Sur le podium des perdants, le Royaume Uni, l'Allemagne et la France. Côté gagnants, la Chine et surtout les Etats Unis

Manifestation de pêcheurs britanniques contre l'accord de sortie de l'UE négocié par Theresa May.
Manifestation de pêcheurs britanniques contre l'accord de sortie de l'UE négocié par Theresa May. © AFP / ANDY BUCHANAN / AFP

Une étude de la fondation allemande Bertelsmann chiffre le coût du Brexit à long terme.  Une étude à regarder avec prudence,  vu le flou sur les conditions du divorce.

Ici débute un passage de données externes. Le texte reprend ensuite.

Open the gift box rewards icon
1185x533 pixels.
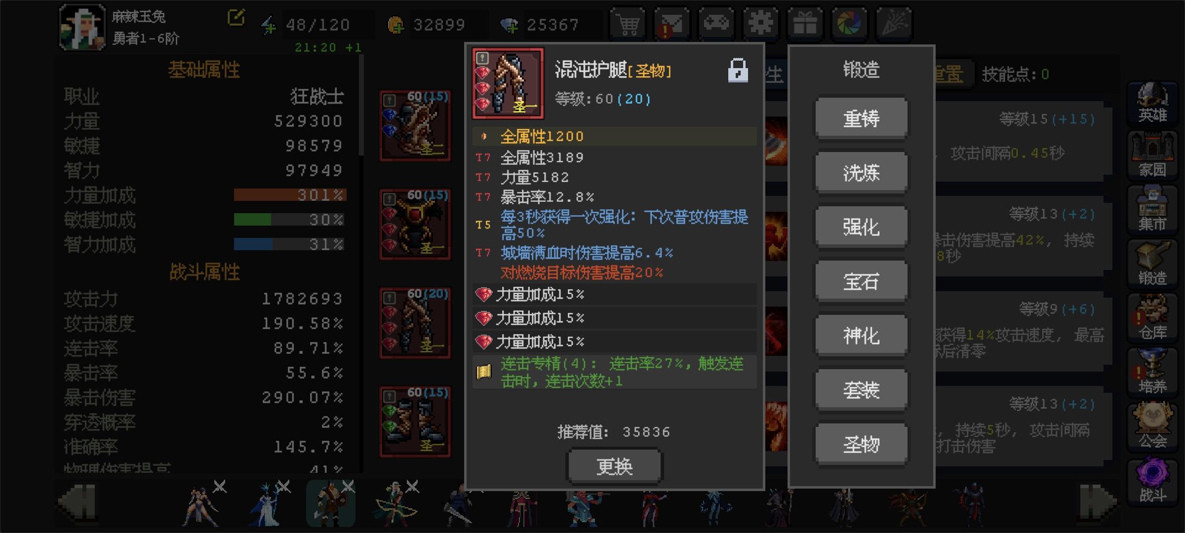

Premiers perdants, l'Allemagne, la France, les Pays Bas... Sans surprise, les régions les plus proches de la façade britannique, comme les Hauts de France, la Bretagne, la Normandie ont le plus à perdre. Avec un Brexit sans accord, les pêcheurs français vont ainsi perdre 80% des zones de pêche, situées dans les eaux territoriales britanniques. Dans le secteur de l'industrie, un no deal va peser particulièrement lourd en Allemagne, sur les régions de Francfort et Stuttgart, mais aussi en Roumanie, haut lieu de l'industrie automobile. En France, il y aurait un effet Airbus en Midi Pyrennées, mais l'un des pays qui va payer le plus lourd tribut, (en dehors du Royaume Uni) c'est l'Irlande, très lié depuis toujours à son voisin. Un Brexit dur coûterait aux irlandais 720 euros par personne calcule l'institut Bertelsmann.  A noter que si Bruxelles et Londres parviennent à un accord, la facture du Brexit serait divisée par deux.